La crisi di agosto
MATTEO SALVINI MINISTRO INFRASTRUTTURE, LA PRESIDENTE DEL CONSIGLIO GIORGIA MELONI
di EDOARDO SIRIGNANO
In pieno agosto anche i migliori amori possono finire o meglio sciogliersi come un gelato. Le distrazioni sono tante e il caldo, a più di qualcuno, gli ha dato alla testa. Un caso emblematico è quanto sta accadendo negli ultimi giorni in maggioranza, dove i docili alleati iniziano a chiedere il conto alla premier Giorgia, che non può più permettersi il lusso di fare la donna sola al comando. Il primo caso è quello del Carroccio.
Le ambizioni di Salvini e la battaglia dei sindaci su ristori e Pnrr
Il malcontento al Nord, con l’arrivo dell’autunno, sembra stia aumentando e quindi ogni scusa è buona per smarcarsi da una linea di governo, che allo stato favorisce i soli Fratelli d’Italia. Matteo di Palazzo Chigi ovviamente non può fare il primo passo. Ecco perché delega il fedelissimo scudiero Massimiliano Romeo a sfruttare la battaglia degli amministratori del Nord per smarcarsi dagli alleati e far capire alla solita Giorgia che ogni intesa ha un prezzo. “Servono – afferma a gran voce il capogruppo a Palazzo Madama – le risorse per ristorare le zone colpite dal maltempo. A tal fine stiamo sollecitando il ministro Musumeci. Allo stesso tempo occorrono più certezze sulle fonti di finanziamento alternative, su modalità e tempi dei progetti usciti dal Pnrr. Su questi temi siamo pronti a dare battaglia”. Il Piano Nazionale di Ripresa e Resilienza e i ristori, pertanto, potrebbero essere la scusa per alzare la voce o meglio ancora per far valere quelle istanze che alla nazionalista Giorgia non piacciono così tanto. Un esempio è appunto la battaglia per l’autonomia, su cui fino a ora ci sono state solo belle parole. Rispetto a tale punto, il Carroccio chiede passi in avanti. Le europee sono sempre più vicine e i verdi devono mantenere gli impegni presi con la parte settentrionale dello stivale. Solo così torneranno a racimolare consensi.
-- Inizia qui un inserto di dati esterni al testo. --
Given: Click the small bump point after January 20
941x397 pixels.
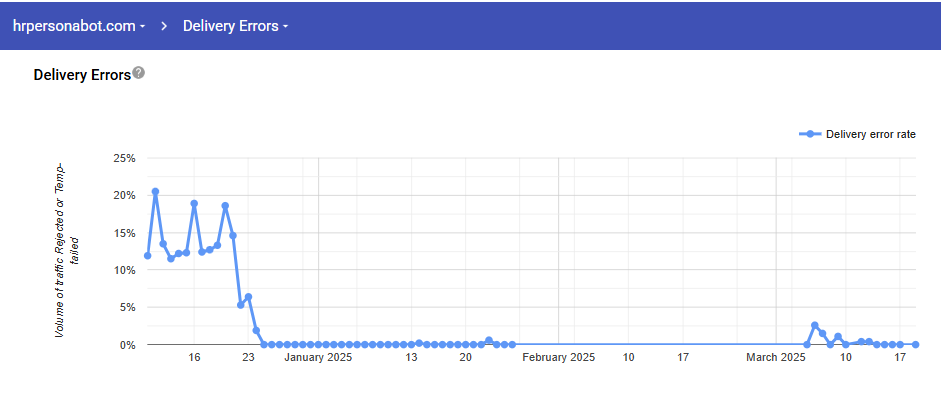Looking at the screenshot, I should coord(489,341).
Altrimenti, da Trieste in Val d’Aosta, si dirà che si sono ancora venduti per qualche poltrona e questo è un lusso che chi porta il vessillo di Alberto Da Giussano non può consentirsi. A scoprire le carte, d’altronde, è proprio il presidente dei senatori leghisti: “Autonomia significa difendere a Roma i territori”. Questa è l’unica strada per riportare i salviniani ai fasti di un tempo. Qualche punticino rosicchiato nei sondaggi certamente non soddisfa Matteo, che sa benissimo che un tonfo a Bruxelles significherebbe la sua morte politica. Secondo Repubblica, la Lega perde un iscritto su tre e in Lombardia i tesserati sarebbero addirittura crollati del 44 per cento.
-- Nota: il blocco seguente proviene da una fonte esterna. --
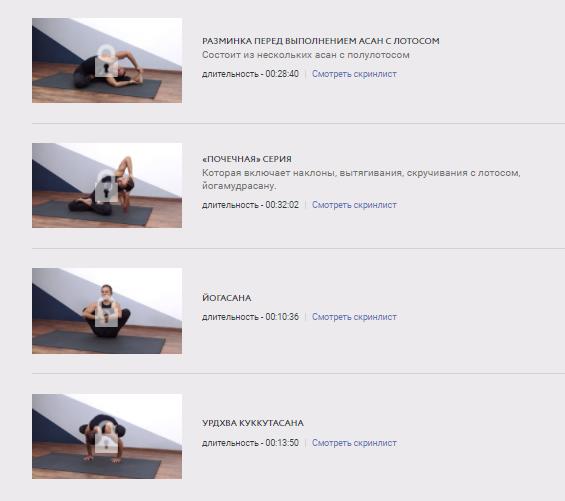The image size is (565, 501).
Task: Click 'Смотреть скринлист' for the Йогасана video
Action: (x=354, y=317)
La crisi degli azzurri e gli extraprofitti
Chi deve sopravvivere a un periodo non semplicissimo è anche Forza Italia. Dopo la morte del Cav, gli azzurri non vivono certamente i loro giorni migliori. Più di qualcuno continua a dire che il ministro degli Esteri Antonio Tajani si sia venduto la creatura di Arcore alla Meloni che vuole trasformarla in una piccola corrente del grande partito conservatore. Ecco perché il neo coordinatore di Fi, dopo la morte di Silvio, chiede ai suoi di sfruttare qualsiasi occasione utile per differenziarsi da FdI. Un esempio è la tanto discussa battaglia sugli extraprofitti. Su questo punto, il titolare della Farnesina propone una proposta diversa da quella della maggioranza e chiede a Giorgia di escludere dalla tassazione quelle banche che non sono sotto il controllo della Bce, nonché rendere l’imposta deducibile e una tantum. C’è, poi, la questione alleanze continentali. Un partito alla base del Ppe certamente non può stringere patti con i sovranisti francesi e tedeschi. Possibile un modello Meloni, ma non certamente un polo che mette al margine i moderati. Ecco perché gli eredi politici di B. devono inventarsi qualcosa, dire la loro, battere i pugni sul tavolo, come riusciva benissimo al loro mentore. Altrimenti con un Pier Silvio lontano dai palazzi, sarà difficile mantenere unite le file dell’impero nato intorno a Fininvest.
L’accentratrice Giorgia
Le ultime uscite della premier, infine, non aiutano la maggioranza. L’intervista rilasciata al Corsera, a Repubblica e alla Stampa dal presidente del Consiglio, in cui dice a chiare lettere “il governo sono io”, non può trovare d’accordo alleati, che pur avendo compreso di non vivere il loro periodo migliore, certamente non sono disposti ad accettare una condizione di marginalità.